Право владеть деревьями с дикими пчёлами возникло очень давно — возможно, ещё в эпоху неолита, когда люди стали вести оседлый образ жизни. В Западной Европе уже в VI веке н. э. существовали законы, защищавшие такие деревья: нашедший бортное дерево ставил на нём своё клеймо, а покусившихся на чужую собственность ждали штрафы и даже телесные наказания.

С ростом населения и вырубкой лесов ценность бортных деревьев только росла. Люди начали делать в деревьях искусственные дупла (борти) и простые защитные приспособления от зверей, любящих мёд. Уход за пчёлами был несложным и занимал всего два сезона:

·         весной бортник очищал борти от мусора и клал приманки для новых роев в пустые дупла;

·         осенью забирал часть сот, оставляя пчёлам запас мёда на зиму.

Иногда бортники устраивали контролируемые поджоги: после низового пожара хорошо разрастался кипрей (иван-чай) – отличное медоносное растение.

В Средневековье и раннее Новое время бортничество было широко распространено в Центральной и Восточной Европе. Мёд и воск активно шли на экспорт, а право пользоваться бортными деревьями ценилось не меньше, чем право охотиться в лесу или пасти скот. Например, «Русская правда» XI века защищала княжеские бортные деревья — штраф за их порчу равнялся штрафу за кражу княжеского коня. Позже, в 1588 году, подобные нормы вошли и в Статут Великого княжества Литовского. Со временем освоение земель и чёткое разграничение владений привели к тому, что бортничество начало исчезать. На смену ему пришло более трудоёмкое, но и более прибыльное пасечное пчеловодство.

В Центральной и Восточной Европе бортничество держалось дольше, чем на западе континента, — во многом благодаря обширным лесным массивам. Однако и здесь к XVIII–XIX векам государство постепенно перестало защищать бортные деревья и начало бороться с этим промыслом. Кульминацией этой борьбы в Российской империи стал циркуляр Министерства государственных имуществ 1862 года, запретивший бортничество в казённых лесах.

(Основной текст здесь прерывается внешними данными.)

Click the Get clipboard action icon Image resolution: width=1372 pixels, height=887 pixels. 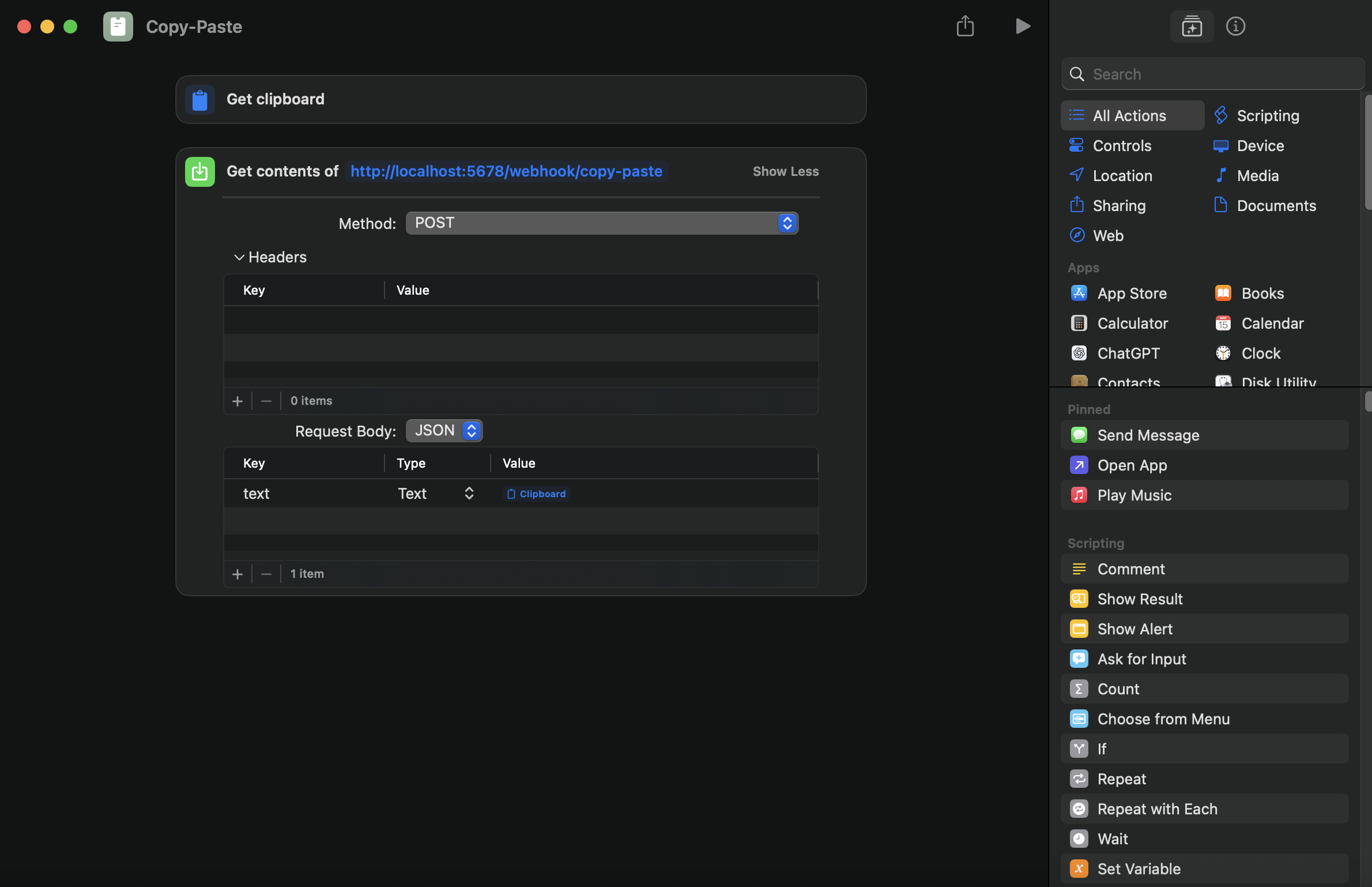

Как менялось отношение государства к бортничеству: от защиты к запрету

Изучение законов России с середины XVII до начала XIX века (по материалам Полного собрания законов Российской империи) показывает: государство постепенно меняло свою политику в отношении бортничества. Причинами таких перемен стало, во-первых, сокращение диких, неосвоенных человеком территорий, а во-вторых – утверждение права частной собственности на леса, воды и недра (в начале 1780х годов это право официально признали за дворянством).

Что было раньше

В 1649 году вышло Соборное уложение — свод законов, который отражал тогдашнюю реальность. В ту эпоху на одной территории часто пересекались разные права владения. Например, на поместной, вотчинной или государевой земле могли находиться угодья (охотничьи, рыболовные, сенокосные, бортные), отданные в пользование другим людям. За право пользоваться такими угодьями платили оброк в казну. Соборное уложение защищало права бортников. Если владелец леса умышленно портил бортные деревья, присваивал борти или пчёл, его штрафовали — деньги шли пострадавшему бортнику.

Права бортников: как официально родилась отрасль

В 1680х годах в Московском государстве проводили Валовое межевание — первую масштабную перепись земель. В инструкциях к этой работе были чёткие указания:

·         записывать имена бортников

·         фиксировать число бортевых деревьев (как с пчёлами, так и пустых)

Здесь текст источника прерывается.